Work instructions >> Repeat the data exactly, so that every line matches the original.

━━━━━━━━━━━━━━━━━━━━━━━━━━━━━━

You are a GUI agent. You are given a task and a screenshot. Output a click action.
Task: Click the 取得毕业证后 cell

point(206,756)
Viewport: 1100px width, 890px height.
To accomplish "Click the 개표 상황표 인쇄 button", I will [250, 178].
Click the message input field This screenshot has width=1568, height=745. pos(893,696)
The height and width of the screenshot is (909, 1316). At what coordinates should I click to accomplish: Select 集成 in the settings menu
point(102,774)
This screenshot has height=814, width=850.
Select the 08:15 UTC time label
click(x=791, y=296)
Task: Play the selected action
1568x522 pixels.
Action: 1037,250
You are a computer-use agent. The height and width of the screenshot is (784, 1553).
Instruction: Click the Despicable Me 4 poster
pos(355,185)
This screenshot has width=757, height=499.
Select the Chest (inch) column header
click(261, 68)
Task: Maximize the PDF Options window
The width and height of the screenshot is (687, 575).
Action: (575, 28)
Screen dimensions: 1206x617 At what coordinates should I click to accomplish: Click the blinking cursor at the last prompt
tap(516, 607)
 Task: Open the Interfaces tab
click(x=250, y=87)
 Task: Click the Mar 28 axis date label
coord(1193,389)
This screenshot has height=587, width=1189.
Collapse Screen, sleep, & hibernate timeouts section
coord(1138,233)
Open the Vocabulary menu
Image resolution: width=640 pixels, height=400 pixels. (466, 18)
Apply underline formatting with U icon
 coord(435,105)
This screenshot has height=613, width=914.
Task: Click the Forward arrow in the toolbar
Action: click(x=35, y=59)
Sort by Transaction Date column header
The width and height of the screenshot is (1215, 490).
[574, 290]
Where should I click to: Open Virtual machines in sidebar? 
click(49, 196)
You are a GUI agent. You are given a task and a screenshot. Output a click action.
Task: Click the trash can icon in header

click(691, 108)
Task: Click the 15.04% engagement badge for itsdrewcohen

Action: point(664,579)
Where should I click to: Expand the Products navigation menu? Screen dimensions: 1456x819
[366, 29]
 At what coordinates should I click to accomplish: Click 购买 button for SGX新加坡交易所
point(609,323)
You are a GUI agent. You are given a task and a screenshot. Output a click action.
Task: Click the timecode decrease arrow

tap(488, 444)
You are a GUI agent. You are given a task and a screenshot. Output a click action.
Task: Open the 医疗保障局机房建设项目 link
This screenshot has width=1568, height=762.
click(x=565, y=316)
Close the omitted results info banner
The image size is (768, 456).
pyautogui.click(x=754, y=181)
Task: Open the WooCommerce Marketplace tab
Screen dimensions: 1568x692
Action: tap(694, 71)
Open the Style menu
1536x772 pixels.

━━━━━━━━━━━━━━━━━━━━━━━━━━━━━━

Answer box >>
You are a GUI agent. You are given a task and a screenshot. Output a click action.
Task: Click the 取得毕业证后 cell

point(206,756)
Viewport: 1100px width, 890px height.
To accomplish "Click the 개표 상황표 인쇄 button", I will [250, 178].
Click the message input field This screenshot has width=1568, height=745. pos(893,696)
The height and width of the screenshot is (909, 1316). At what coordinates should I click to accomplish: Select 集成 in the settings menu
point(102,774)
This screenshot has height=814, width=850.
Select the 08:15 UTC time label
click(x=791, y=296)
Task: Play the selected action
1568x522 pixels.
Action: 1037,250
You are a computer-use agent. The height and width of the screenshot is (784, 1553).
Instruction: Click the Despicable Me 4 poster
pos(355,185)
This screenshot has width=757, height=499.
Select the Chest (inch) column header
click(261, 68)
Task: Maximize the PDF Options window
The width and height of the screenshot is (687, 575).
Action: (575, 28)
Screen dimensions: 1206x617 At what coordinates should I click to accomplish: Click the blinking cursor at the last prompt
tap(516, 607)
 Task: Open the Interfaces tab
click(x=250, y=87)
 Task: Click the Mar 28 axis date label
coord(1193,389)
This screenshot has height=587, width=1189.
Collapse Screen, sleep, & hibernate timeouts section
coord(1138,233)
Open the Vocabulary menu
Image resolution: width=640 pixels, height=400 pixels. (466, 18)
Apply underline formatting with U icon
 coord(435,105)
This screenshot has height=613, width=914.
Task: Click the Forward arrow in the toolbar
Action: click(x=35, y=59)
Sort by Transaction Date column header
The width and height of the screenshot is (1215, 490).
[574, 290]
Where should I click to: Open Virtual machines in sidebar? 
click(49, 196)
You are a GUI agent. You are given a task and a screenshot. Output a click action.
Task: Click the trash can icon in header

click(691, 108)
Task: Click the 15.04% engagement badge for itsdrewcohen

Action: point(664,579)
Where should I click to: Expand the Products navigation menu? Screen dimensions: 1456x819
[366, 29]
 At what coordinates should I click to accomplish: Click 购买 button for SGX新加坡交易所
point(609,323)
You are a GUI agent. You are given a task and a screenshot. Output a click action.
Task: Click the timecode decrease arrow

tap(488, 444)
You are a GUI agent. You are given a task and a screenshot. Output a click action.
Task: Open the 医疗保障局机房建设项目 link
This screenshot has width=1568, height=762.
click(x=565, y=316)
Close the omitted results info banner
The image size is (768, 456).
pyautogui.click(x=754, y=181)
Task: Open the WooCommerce Marketplace tab
Screen dimensions: 1568x692
Action: tap(694, 71)
Open the Style menu
1536x772 pixels.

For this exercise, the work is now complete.